How can you add query parameters in the ZF2 / ZF3

2019-01-09 03:58发布

问题:

I'm attempting to create a url with a query string using a route, like so:

$this->url('users') -> /users
$this->url('users', ['sort' => 'desc']) -> /users?sort=desc

However this doesn't seem to work (the second helper actually outputs /users). According to this unofficial, out-of-date documentation there was once a way to do this by appending /query to the route name, however this gives a route-not-found exception.

Can this be done using the current url helper?

回答1:

You can create a child route for your users route like this:

'users' => array(
    'type' => 'Literal',
    'options' => array(
        'route' => '/users',
        'defaults' => array(
            '__NAMESPACE__' => 'User\Controller',
            'controller' => 'Index',
            'action' => 'list',
        ),
    ),
    'may_terminate' => true,
    'child_routes'  => array(
        'query' => array(
            'type' => 'Query',
        ),
    ),
),

then you can assemble $this->url('users/query', array('sort' => 'desc')).

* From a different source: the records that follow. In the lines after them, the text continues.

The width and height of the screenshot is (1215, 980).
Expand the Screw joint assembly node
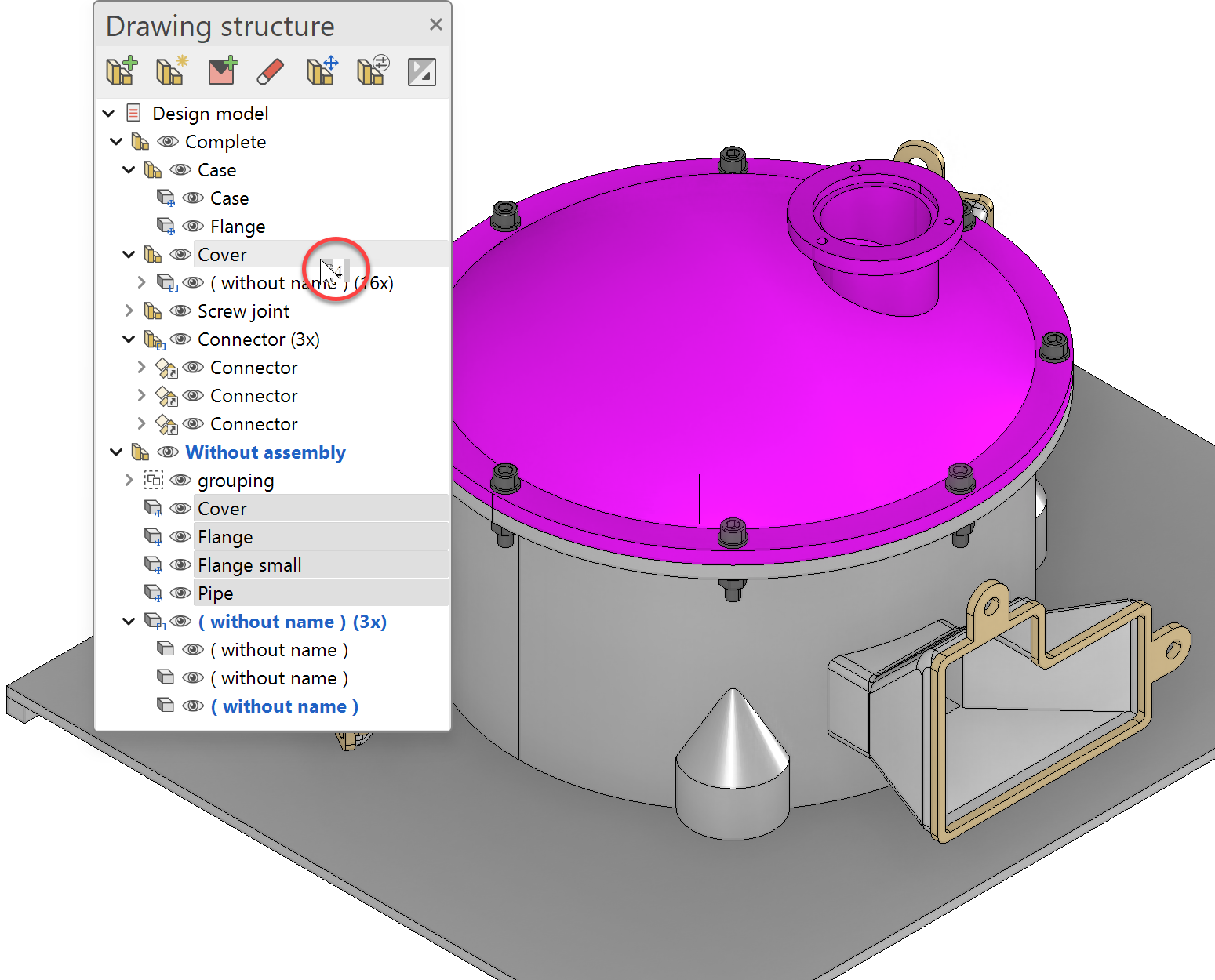point(129,311)
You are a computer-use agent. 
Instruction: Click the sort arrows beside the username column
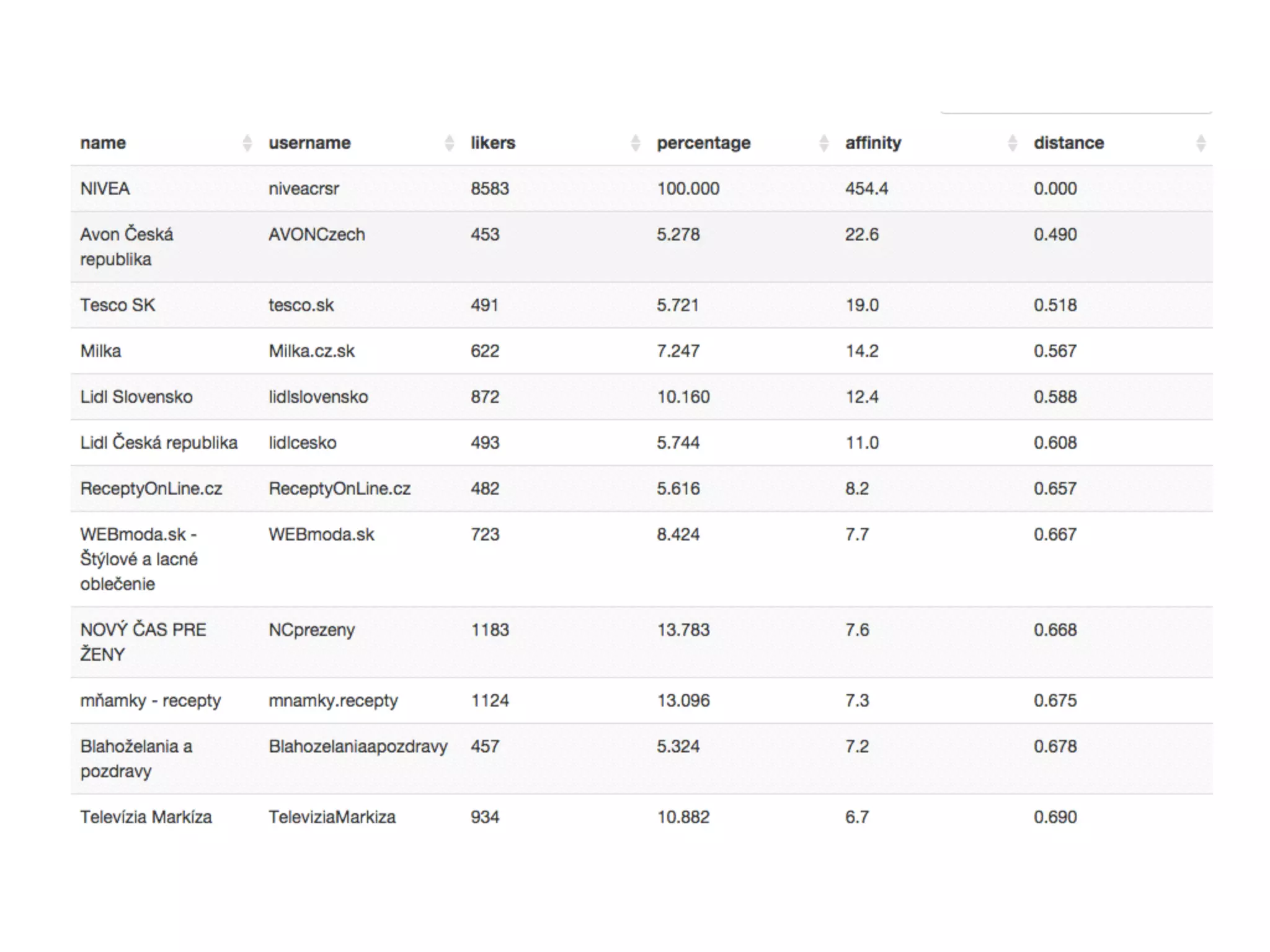[x=450, y=143]
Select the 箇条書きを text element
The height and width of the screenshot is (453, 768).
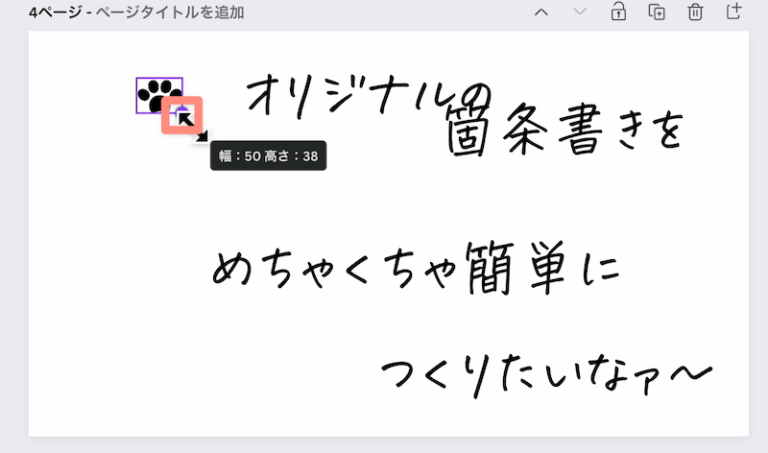(x=566, y=130)
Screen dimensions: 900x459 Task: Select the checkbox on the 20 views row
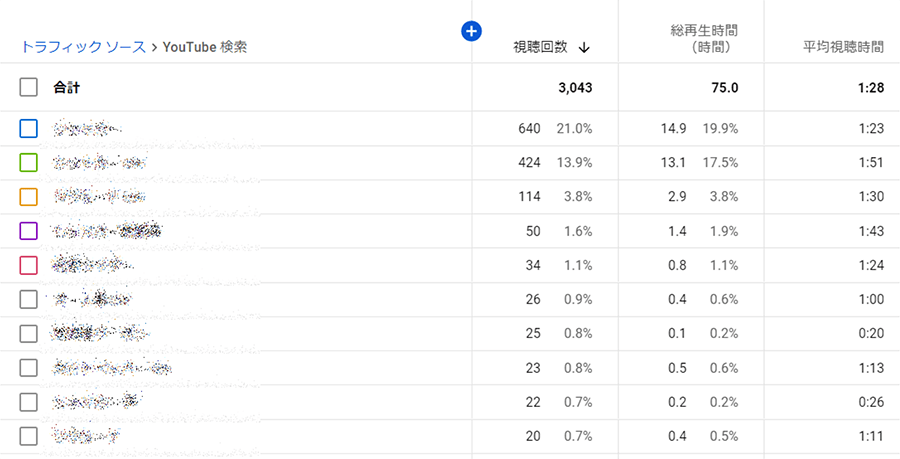[x=29, y=436]
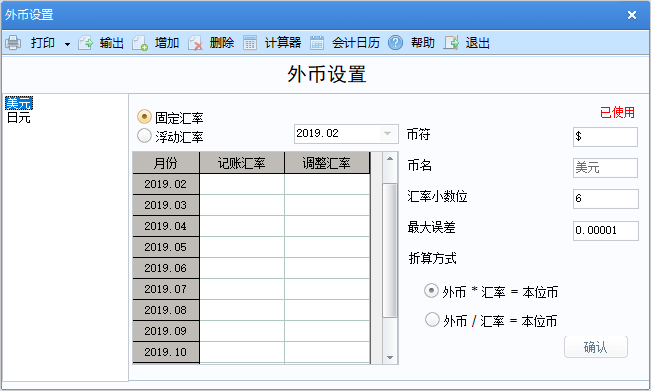Click the printer icon in toolbar
Screen dimensions: 651x391
click(13, 43)
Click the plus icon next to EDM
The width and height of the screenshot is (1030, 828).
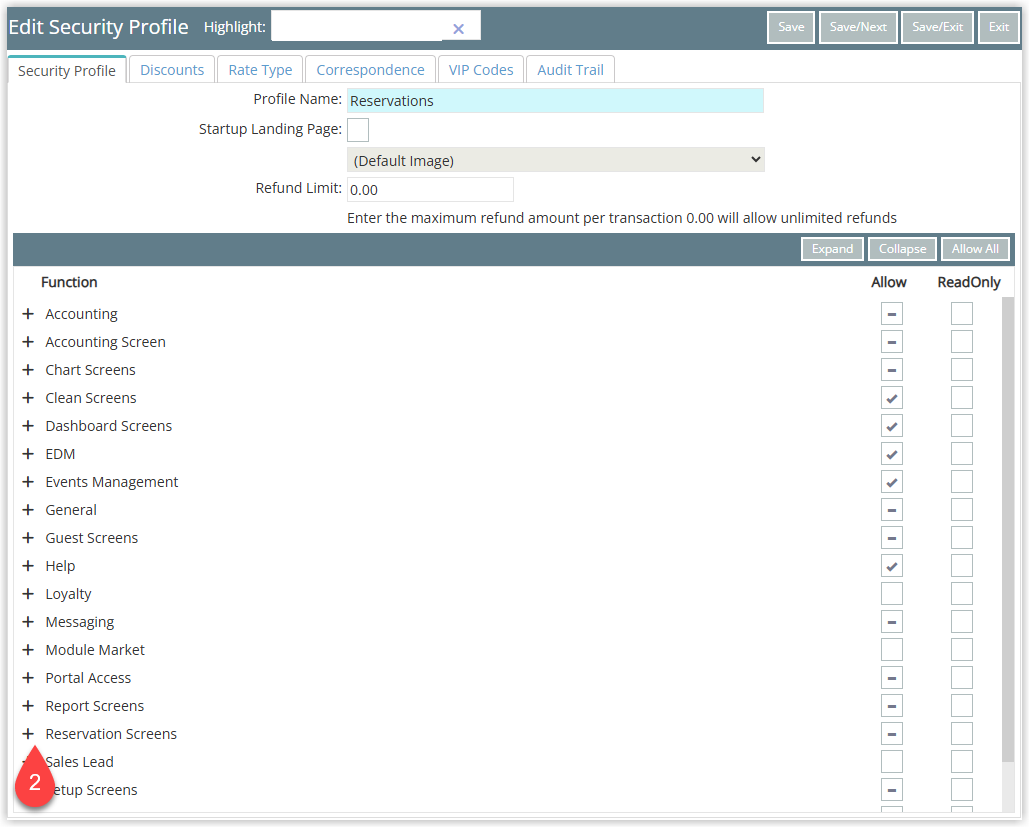point(28,454)
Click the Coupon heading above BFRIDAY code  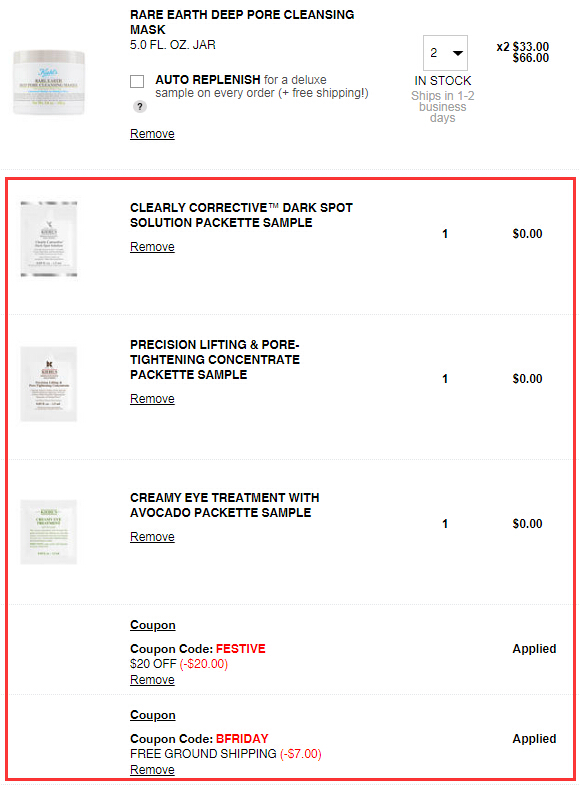[x=153, y=715]
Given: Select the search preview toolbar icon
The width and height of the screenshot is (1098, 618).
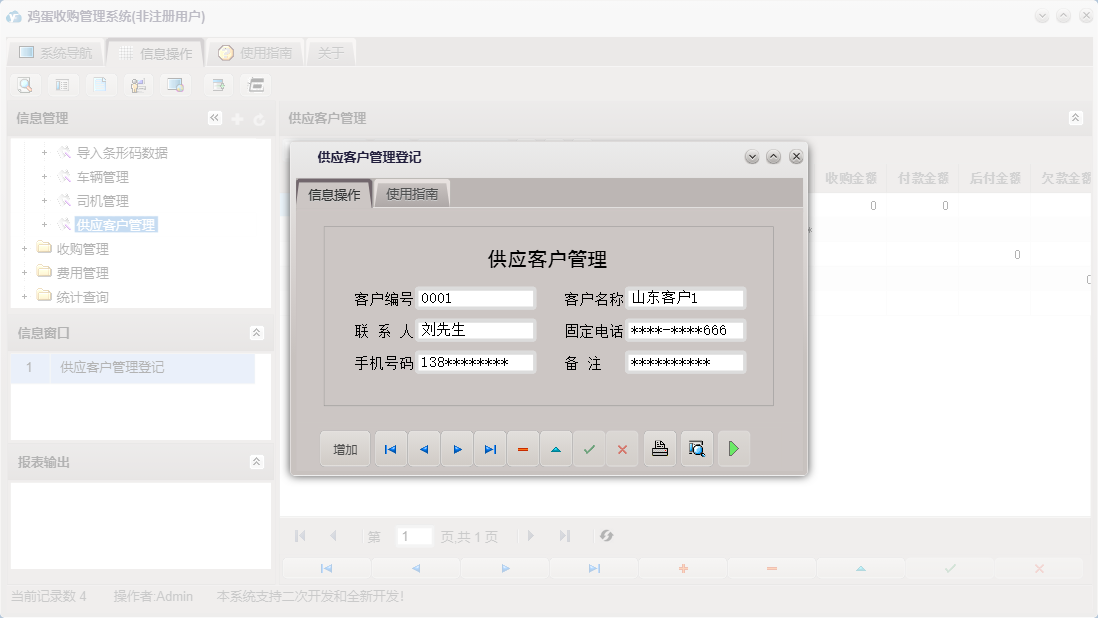Looking at the screenshot, I should pyautogui.click(x=24, y=85).
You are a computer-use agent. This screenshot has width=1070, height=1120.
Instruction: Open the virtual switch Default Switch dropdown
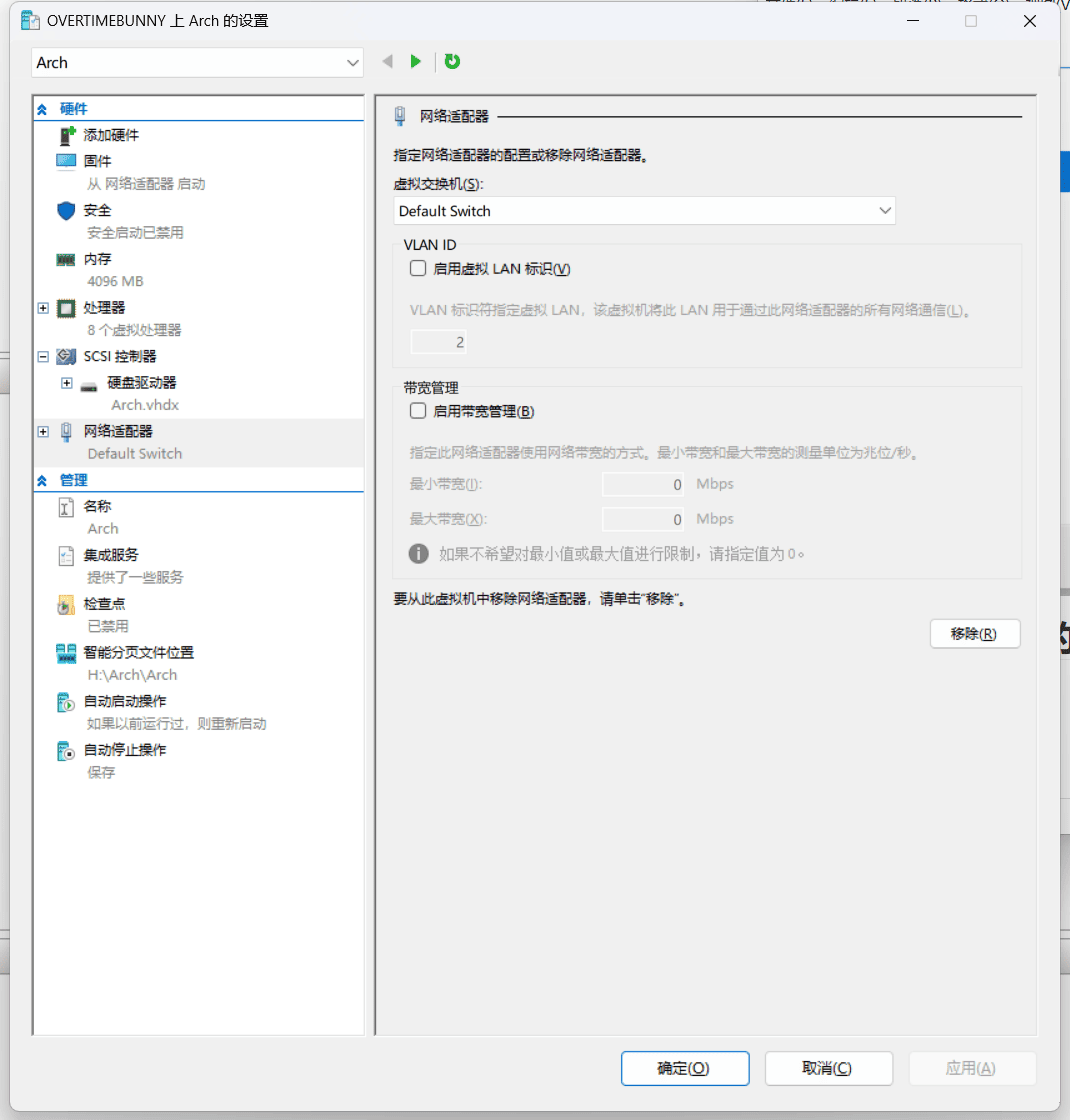[x=644, y=211]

Don't forget to set may_terminate to true!



回答2:

Since version 2.1.4 you come across user error

Query route deprecated as of ZF 2.1.4; use the "query" option of the HTTP router\'s assembling method instead

Usage example:

$name    = 'index/article';
$params  = ['article_id' => $articleId];
$options = [
        'query' => ['param' => 'value'], 
    ];
$this->url($name, $params, $options);


回答3:

This can be done using the current URL view helper yes.

$this->url('users', [], array('query' => array('sort' => 'desc')))

You do not need to have query string child routes setup. As long as you have a route setup for 'users', you can just look for the 'sort' param in your controller and use where required.